Gary P. Van Guilder
Ph.D: University of Colorado at Boulder
Postdoctoral Training: Vanderbilt University Medical Center, University of Colorado Medical Center
Lab: Integrative Vascular Cytoprotection Laboratory
Department of Health & Nutritional Sciences
Wagner Hall Room 401/138
Specialization: Vascular endothelial biology and function, endogenous cytoprotection, exercise physiology, ischemic conditioning, lactate metabolism, menstrual cycle
The overall focus of the Van Guilder Laboratory is to determine the biological mediators that affect vascular endothelial stress resistance and resilience in the context of increased cardiovascular disease risk in humans. A major focus is to develop new therapeutic strategies to improve cell protection from ischemia-reperfusion injury, which today remains clinically untreatable with existing cardioprotective interventions. Therapeutic strategies span mechanical (remote ischemic preconditioning), pharmacological (lactate infusions) and lifestyle (diet and exercise) approaches to bolster cell protection. In particular, we are currently investigating how alterations in lactate, a preferred energy substance for the body, influences vascular protection. The old train-of-thought was that lactate was simply a metabolic waste product. The vision today recognizes lactate as having many diverse roles related to gene expression, cell signaling, blood flow regulation and cell repair. This suggests that lactate has promising therapeutic value aimed at reducing cell injury. For example, as shown in the drawing below, a cell that has been preconditioned, particularly the endothelial cell or a cardiac muscle cell, tends to shift lactate towards metabolic energy production compared with a cell that has not been preconditioned. By enabling a better use of lactate inside the cell, less lactate is 'wasted' and can stimulate cytoprotective responses that reduce damage from ischemia/reperfusion injury.
Another focus of my lab is to better understand how the menstrual cycle in women affects vascular endothelial cytoprotection. We know that serious consequences associated with ischemia/reperfusion injury are becoming more frequent in younger groups of premenopausal women. Despite successful coronary revascularization, women develop more severe bleeding, more in-hospital mortality and more widespread postoperative myocardial infarctions and non-cardiac organ injury compared with men of similar age. Invoking cell protection could be more challenging depending on the phase of the menstrual cycle.
Vascular Endothelial Function Experiments and Research Approach
To address these research questions, we employ a variety of integrative methodological approaches exclusively in humans. Experimental techniques involve measuring vascular function in vivo in response to reactive hyperemia, vasoactive drug infusions and with acute bouts of exercise. We utilize randomized crossover designs, cross-sectional approaches or interventions to address our research questions.
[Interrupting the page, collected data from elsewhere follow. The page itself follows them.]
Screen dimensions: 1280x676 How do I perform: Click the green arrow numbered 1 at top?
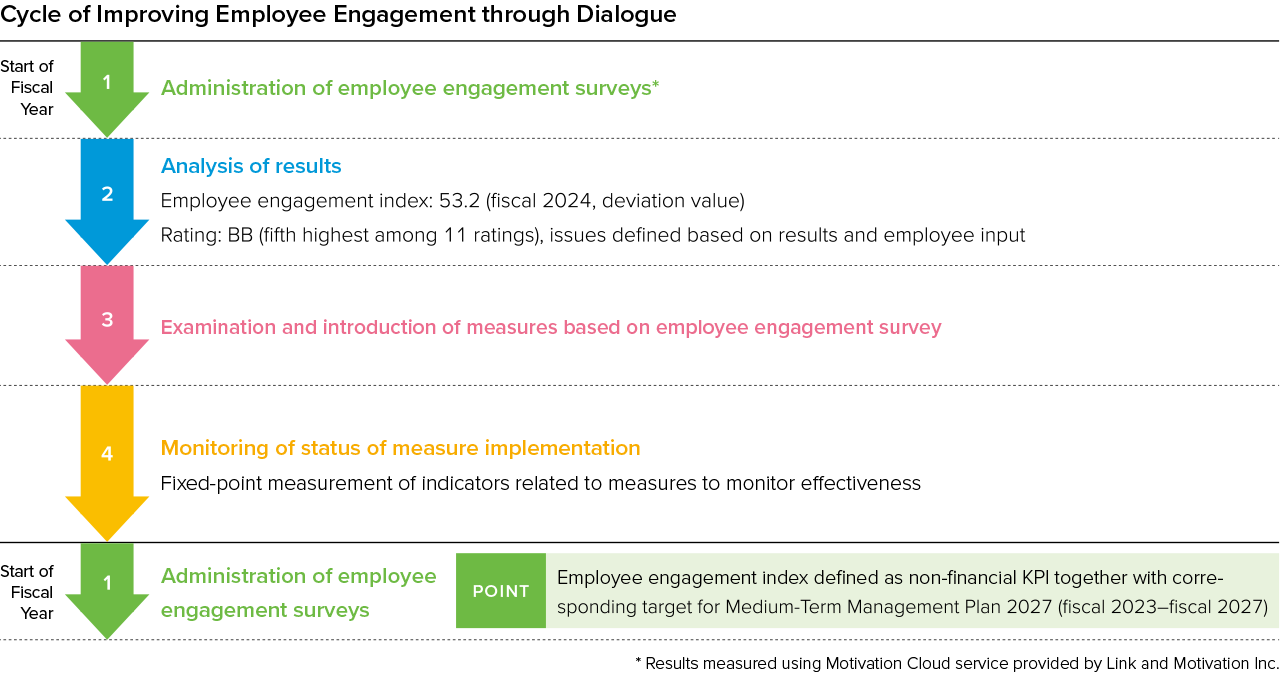107,88
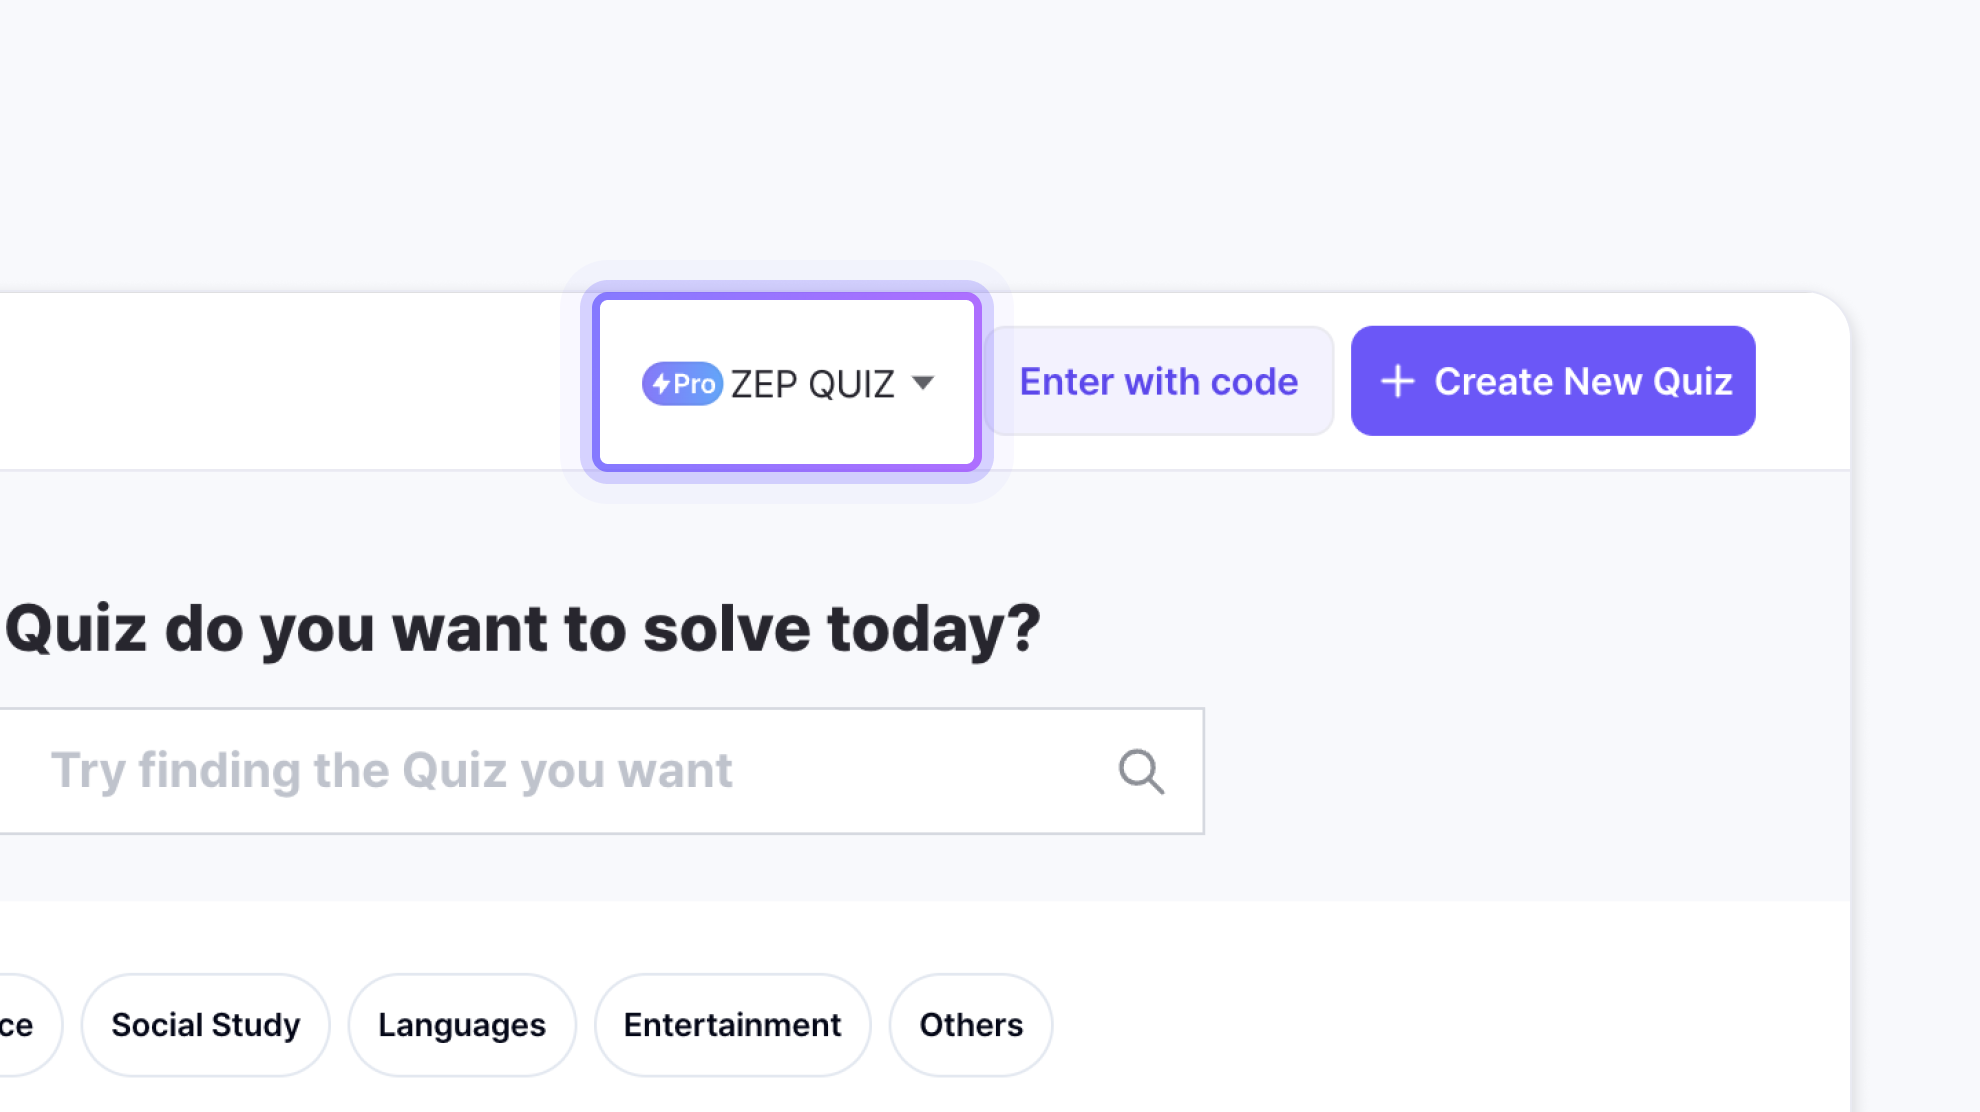Viewport: 1980px width, 1112px height.
Task: Click the word "Quiz" in Create New Quiz
Action: click(1692, 381)
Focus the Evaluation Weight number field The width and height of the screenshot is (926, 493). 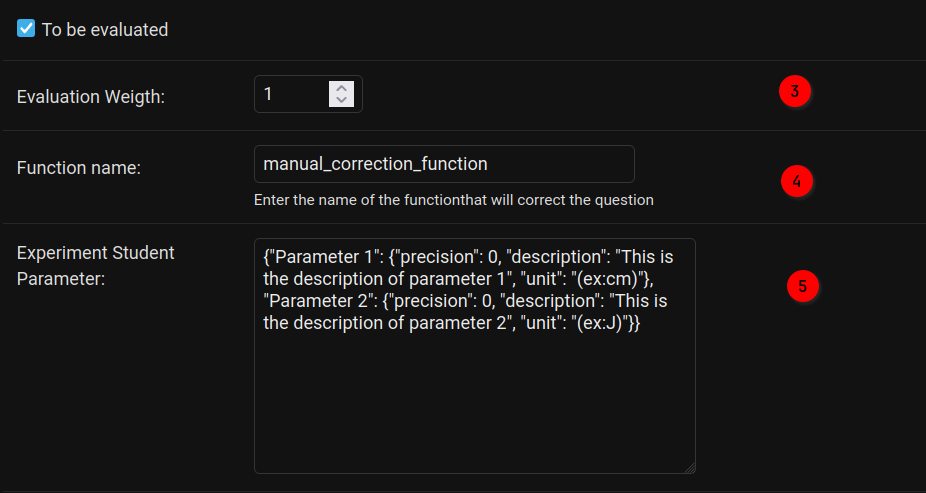pos(308,94)
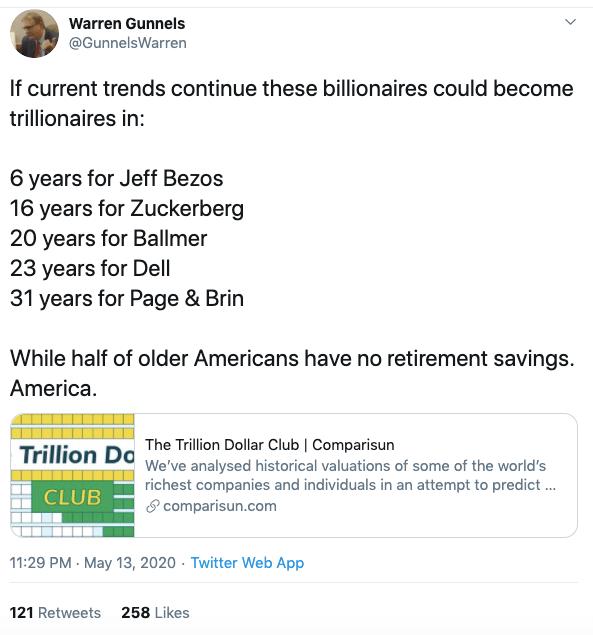593x635 pixels.
Task: Click the chain link icon beside comparisun.com
Action: [152, 506]
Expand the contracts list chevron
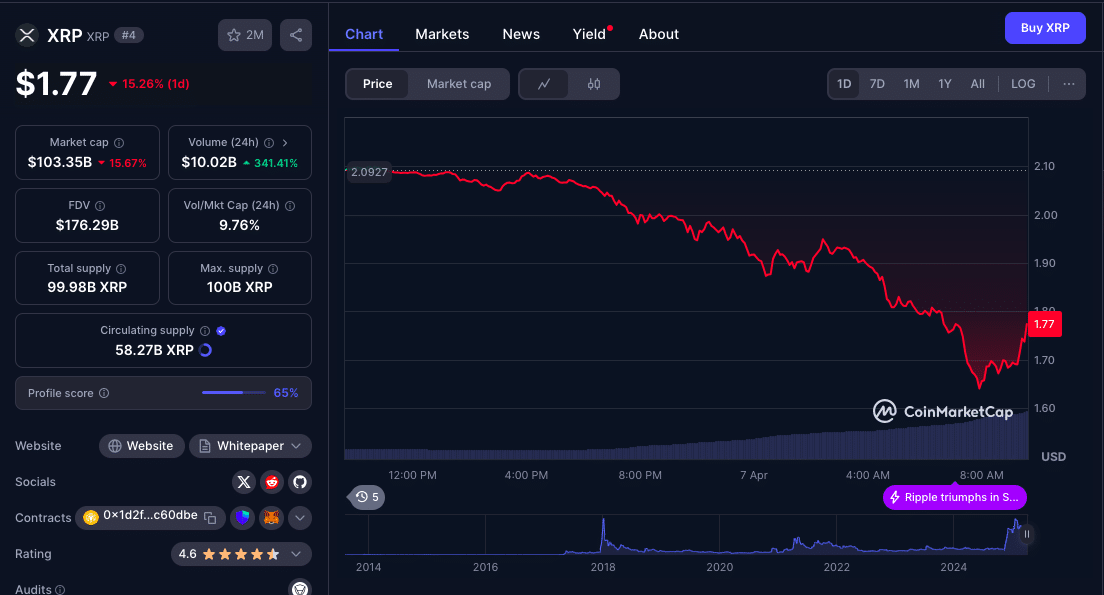 coord(299,518)
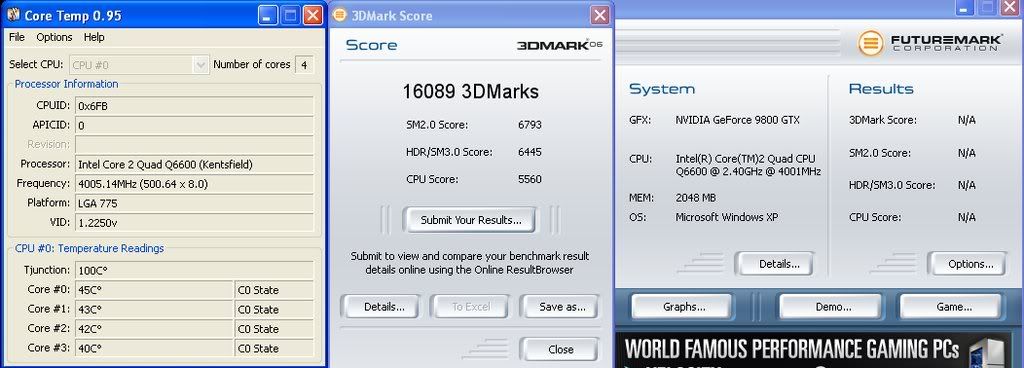Close the 3DMark Score window
The image size is (1024, 368).
coord(600,15)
In the image below, we use are using strain-gauge venous occlusion plethysmography to quantify changes in brachial artery reactive hyperemia in response endothelial ischemia/reperfusion injury. This technique can also be used to also draw samples of blood from the vein and artery to quantify whole blood lactate turnover. Together with measures of forearm blood flow, provides a great way to demonstrate how well the vascular system is working under stress and with health and disease.
In the experimental set-up below, the subject is placed on a bed with two blood pressure cuffs placed on their upper arms. Inflation of these cuffs can be manipulated to occlude the brachial artery or veins. Remote ischemic preconditioning can be invoked by inflating the blood pressure cuff on the person’s right arm to occlude blood flow through the brachial artery three times for a period of 5 min per cycle. In our experiments, we cause transient endothelial ischemia/reperfusion injury in the left arm. To do this, we inflate the blood pressure cuff for 20 min. This technique can be used to determine if cell protection by remote ischemic preconditioning is working properly, or if it is influenced by disease and related factors.